### Requirement
What you return should be the line containing "Task: Click the layers stack icon" and each line after it to the end of the records, copied exactly.

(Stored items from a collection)
+ + +

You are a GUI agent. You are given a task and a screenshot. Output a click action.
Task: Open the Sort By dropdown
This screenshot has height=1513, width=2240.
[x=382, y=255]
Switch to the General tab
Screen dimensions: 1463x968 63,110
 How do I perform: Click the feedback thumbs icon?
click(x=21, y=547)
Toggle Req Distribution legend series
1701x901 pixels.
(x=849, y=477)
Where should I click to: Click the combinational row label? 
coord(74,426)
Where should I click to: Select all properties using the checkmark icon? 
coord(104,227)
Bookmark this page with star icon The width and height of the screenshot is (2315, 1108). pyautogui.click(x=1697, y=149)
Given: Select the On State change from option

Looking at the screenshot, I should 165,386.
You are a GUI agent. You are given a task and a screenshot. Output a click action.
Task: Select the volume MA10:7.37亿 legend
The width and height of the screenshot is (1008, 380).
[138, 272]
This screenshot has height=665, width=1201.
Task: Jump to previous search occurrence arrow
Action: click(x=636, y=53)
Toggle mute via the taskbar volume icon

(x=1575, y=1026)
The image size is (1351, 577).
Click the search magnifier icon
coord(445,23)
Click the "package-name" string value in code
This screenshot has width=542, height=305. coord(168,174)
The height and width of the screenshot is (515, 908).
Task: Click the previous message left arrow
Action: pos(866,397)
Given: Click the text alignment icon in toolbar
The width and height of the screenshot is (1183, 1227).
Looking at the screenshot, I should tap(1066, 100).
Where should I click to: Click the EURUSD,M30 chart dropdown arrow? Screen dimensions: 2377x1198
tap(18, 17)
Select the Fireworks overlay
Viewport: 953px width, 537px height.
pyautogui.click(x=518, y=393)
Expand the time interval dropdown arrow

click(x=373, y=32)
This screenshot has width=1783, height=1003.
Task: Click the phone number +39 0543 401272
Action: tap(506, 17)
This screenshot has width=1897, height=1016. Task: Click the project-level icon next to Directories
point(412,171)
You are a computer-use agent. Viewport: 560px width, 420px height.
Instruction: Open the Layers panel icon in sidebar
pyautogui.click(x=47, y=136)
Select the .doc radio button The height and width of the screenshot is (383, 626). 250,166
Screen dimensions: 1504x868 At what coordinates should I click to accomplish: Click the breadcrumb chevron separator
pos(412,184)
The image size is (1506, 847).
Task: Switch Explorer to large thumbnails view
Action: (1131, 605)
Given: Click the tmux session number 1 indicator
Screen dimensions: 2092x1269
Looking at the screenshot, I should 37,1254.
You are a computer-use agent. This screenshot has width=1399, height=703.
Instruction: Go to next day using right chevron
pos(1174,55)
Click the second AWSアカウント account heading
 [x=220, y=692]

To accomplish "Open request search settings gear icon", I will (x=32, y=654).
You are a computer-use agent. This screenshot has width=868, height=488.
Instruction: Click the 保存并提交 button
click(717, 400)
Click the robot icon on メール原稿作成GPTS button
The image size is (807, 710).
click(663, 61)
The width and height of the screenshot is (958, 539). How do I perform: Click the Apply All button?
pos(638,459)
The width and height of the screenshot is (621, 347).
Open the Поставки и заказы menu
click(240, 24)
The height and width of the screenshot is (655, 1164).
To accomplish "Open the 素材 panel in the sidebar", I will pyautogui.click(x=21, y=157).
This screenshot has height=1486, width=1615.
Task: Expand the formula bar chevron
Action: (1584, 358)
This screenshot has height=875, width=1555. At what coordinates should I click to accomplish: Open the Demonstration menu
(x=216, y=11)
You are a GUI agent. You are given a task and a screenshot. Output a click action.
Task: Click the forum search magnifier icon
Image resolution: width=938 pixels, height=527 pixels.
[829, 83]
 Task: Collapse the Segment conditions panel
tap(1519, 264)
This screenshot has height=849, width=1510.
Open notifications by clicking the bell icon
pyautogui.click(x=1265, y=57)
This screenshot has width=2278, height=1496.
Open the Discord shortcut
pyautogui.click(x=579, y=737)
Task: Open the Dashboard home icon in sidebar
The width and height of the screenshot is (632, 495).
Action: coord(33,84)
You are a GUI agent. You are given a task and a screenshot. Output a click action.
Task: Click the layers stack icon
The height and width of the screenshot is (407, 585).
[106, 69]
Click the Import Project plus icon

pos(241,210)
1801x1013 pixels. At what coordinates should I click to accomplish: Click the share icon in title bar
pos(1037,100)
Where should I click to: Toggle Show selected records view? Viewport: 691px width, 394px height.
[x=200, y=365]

+ + +

### Exercise output
Task: Click the layers stack icon
The height and width of the screenshot is (407, 585).
[106, 69]
Click the Import Project plus icon

pos(241,210)
1801x1013 pixels. At what coordinates should I click to accomplish: Click the share icon in title bar
pos(1037,100)
Where should I click to: Toggle Show selected records view? Viewport: 691px width, 394px height.
[x=200, y=365]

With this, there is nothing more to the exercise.